### WHAT THE TASK ASKS
Every record that follows is to be copied exactly, with the pictures omitted.
----- GIVEN RECORDS
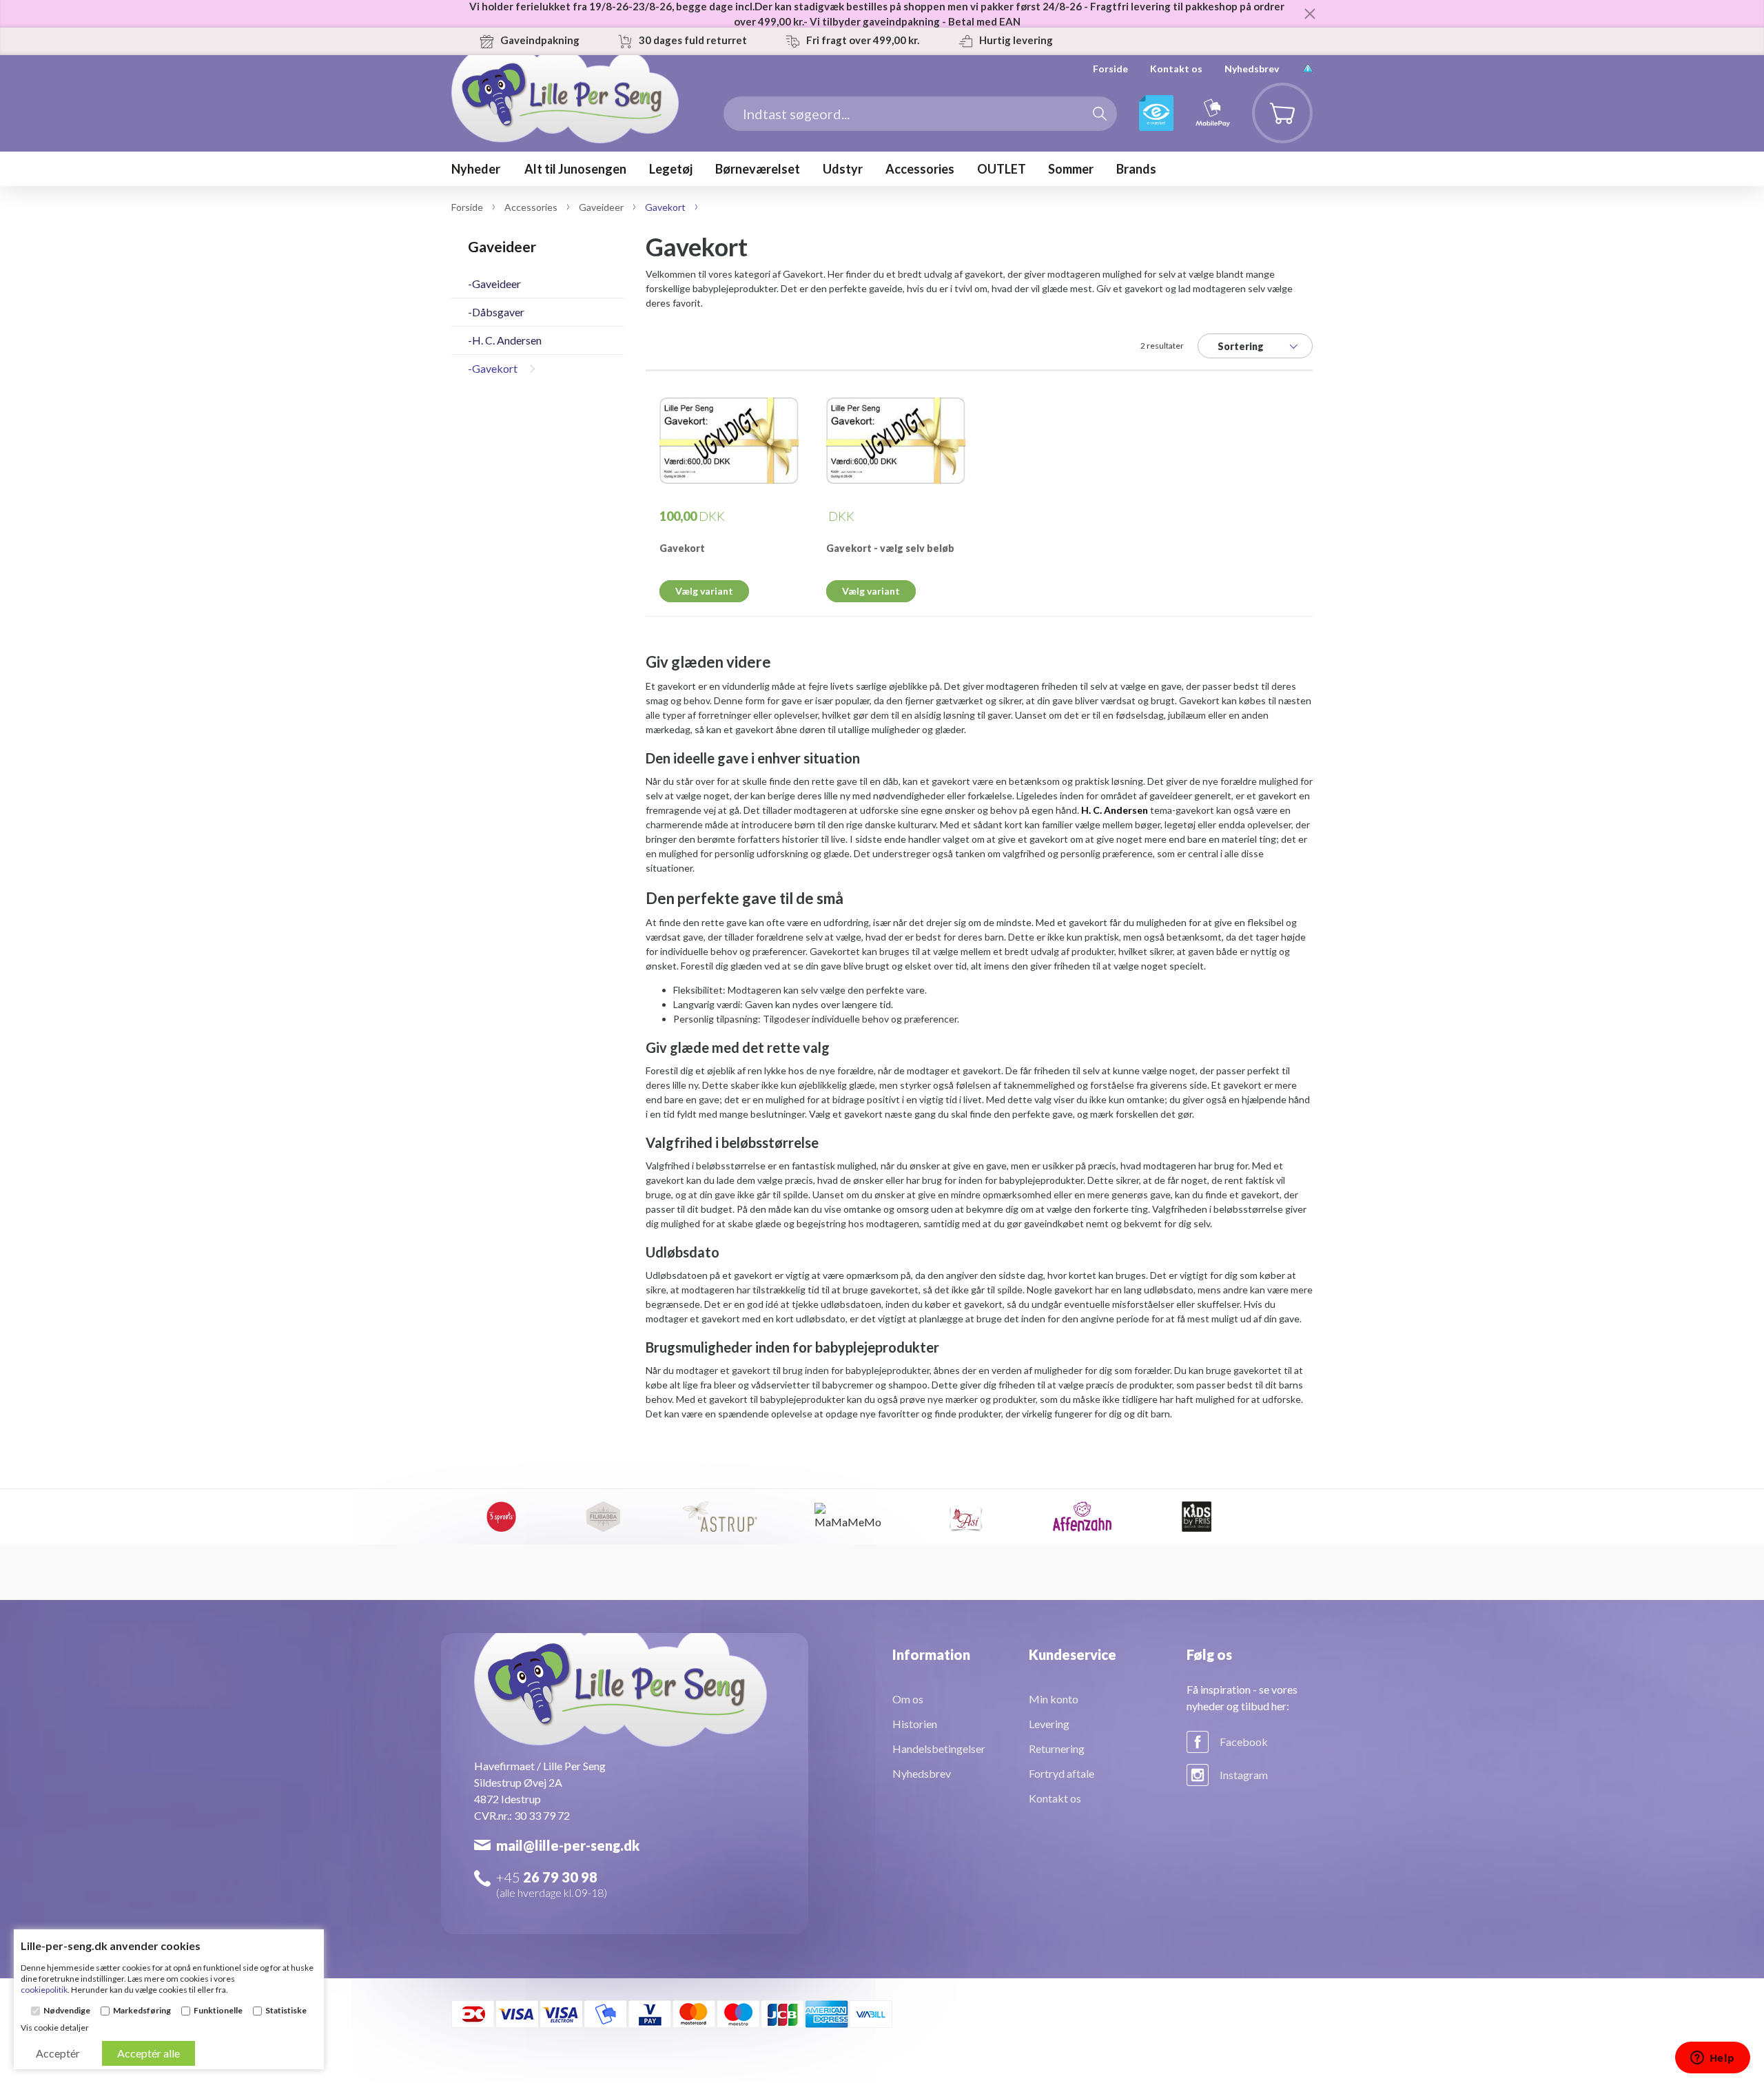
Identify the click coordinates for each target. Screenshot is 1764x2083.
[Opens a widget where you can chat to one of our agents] (1712, 2059)
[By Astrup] (720, 1516)
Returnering (1057, 1748)
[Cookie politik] (1308, 68)
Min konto (1053, 1698)
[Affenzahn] (1082, 1516)
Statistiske (286, 2011)
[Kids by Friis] (1196, 1516)
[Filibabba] (603, 1516)
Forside (1110, 68)
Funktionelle (218, 2011)
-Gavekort (492, 368)
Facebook (1244, 1741)
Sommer (1071, 168)
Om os (907, 1698)
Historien (914, 1723)
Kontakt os (1176, 68)
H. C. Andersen (1114, 810)
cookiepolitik (44, 1989)
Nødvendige (66, 2011)
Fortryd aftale (1061, 1773)
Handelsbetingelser (938, 1748)
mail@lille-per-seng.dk (567, 1845)
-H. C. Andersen (505, 340)
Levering (1049, 1723)
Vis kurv (1274, 93)
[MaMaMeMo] (849, 1516)
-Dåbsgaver (496, 311)
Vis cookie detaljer (55, 2027)
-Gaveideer (494, 283)
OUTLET (1001, 168)
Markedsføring (142, 2011)
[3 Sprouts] (500, 1516)
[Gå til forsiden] (565, 119)
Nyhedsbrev (1251, 68)
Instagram (1244, 1774)
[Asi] (965, 1516)
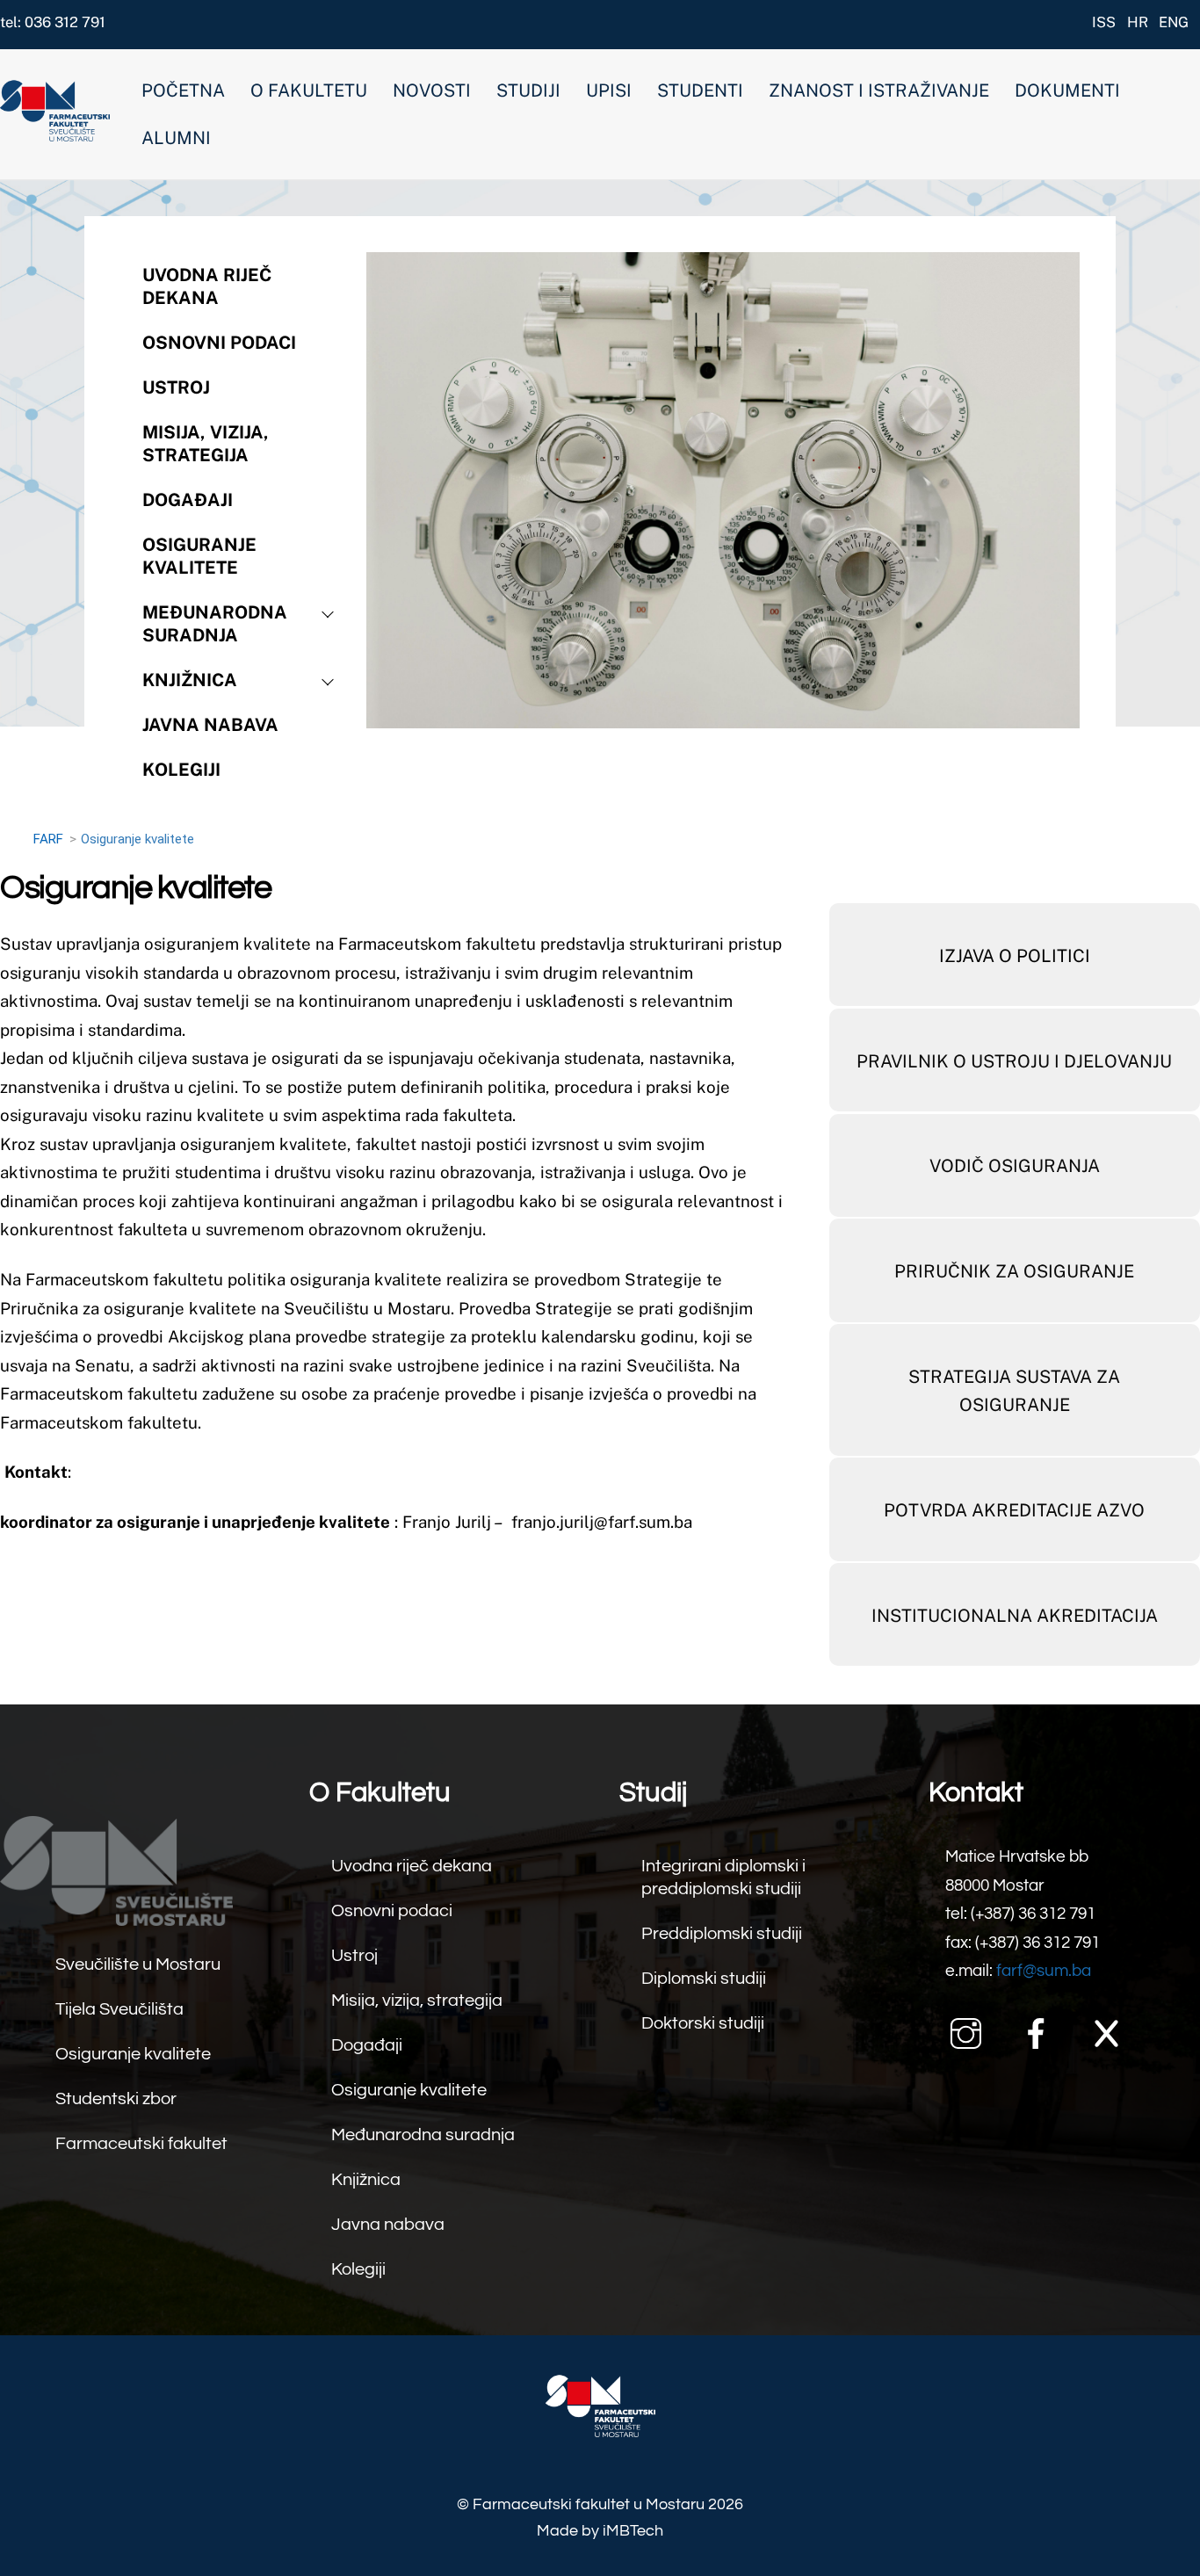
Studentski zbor (116, 2099)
----------
### REPLY
Identify the click coordinates for each target. Screenshot is 1764x2083.
[Opens a widget where you can chat to one of our agents] (1712, 2059)
[By Astrup] (720, 1516)
Returnering (1057, 1748)
[Cookie politik] (1308, 68)
Min konto (1053, 1698)
[Affenzahn] (1082, 1516)
Statistiske (286, 2011)
[Kids by Friis] (1196, 1516)
[Filibabba] (603, 1516)
Forside (1110, 68)
Funktionelle (218, 2011)
-Gavekort (492, 368)
Facebook (1244, 1741)
Sommer (1071, 168)
Om os (907, 1698)
Historien (914, 1723)
Kontakt os (1176, 68)
H. C. Andersen (1114, 810)
cookiepolitik (44, 1989)
Nødvendige (66, 2011)
Fortryd aftale (1061, 1773)
Handelsbetingelser (938, 1748)
mail@lille-per-seng.dk (567, 1845)
-H. C. Andersen (505, 340)
Levering (1049, 1723)
Vis kurv (1274, 93)
[MaMaMeMo] (849, 1516)
-Dåbsgaver (496, 311)
Vis cookie detaljer (55, 2027)
-Gaveideer (494, 283)
OUTLET (1001, 168)
Markedsføring (142, 2011)
[3 Sprouts] (500, 1516)
[Gå til forsiden] (565, 119)
Nyhedsbrev (1251, 68)
Instagram (1244, 1774)
[Asi] (965, 1516)
Studentski zbor (116, 2099)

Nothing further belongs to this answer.